* begin Excerpt provided *

Sunday, July 28, 2013

Asian Fusion Chicken Wings

I have done more than my fair share of watching Food Network, Cooking Channel and have read dozens of cookbooks by myriad authors with just as many versions of fried chicken and chicken wings. Which version is correct?  I think All of Them.  Or, more true to the matter, whichever your tummy prefers.  I cannot express just how much I LOVE fried chicken and have thoroughly loved frying it or baking it, or both,  making mistakes while enjoying the great successes.  I have had this craving, if you will, however, for chicken wings.  I have read about traditional hot sauce wings with blue cheese dressing and celery, Asian flavors, Mexican flavors (yum!), whether it is best to fry or bake, flour or not, and more.  Rather than give myself a headache about just how to make chicken wings "right", I decided to follow my own advice and follow my instinct.  I wanted a fried chicken version but with less fat yet full of flavor at every bite.  Right or not, this is what how I made my chicken wings, and I am proud of my very first time doing this.

* end Excerpt provided *

Stated goal ::
Translate this sentence from the chicken wings blog post into Spanish: "I wanted a fried chicken version but with less fat yet full of flavor at every bite." The items come from a separate source and have no connection to the blog post.

* begin Data supplied *

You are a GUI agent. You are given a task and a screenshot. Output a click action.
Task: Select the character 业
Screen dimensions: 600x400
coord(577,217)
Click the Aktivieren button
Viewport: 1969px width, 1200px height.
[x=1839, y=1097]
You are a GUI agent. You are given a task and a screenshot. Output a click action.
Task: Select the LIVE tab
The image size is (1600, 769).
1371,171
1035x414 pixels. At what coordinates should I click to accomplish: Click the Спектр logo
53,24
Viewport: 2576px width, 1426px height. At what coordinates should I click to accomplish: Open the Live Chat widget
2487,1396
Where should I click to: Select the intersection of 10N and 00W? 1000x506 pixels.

* end Data supplied *

Problem solution ::
Quería una versión de pollo frito, pero con menos grasa y aun así llena de sabor en cada bocado.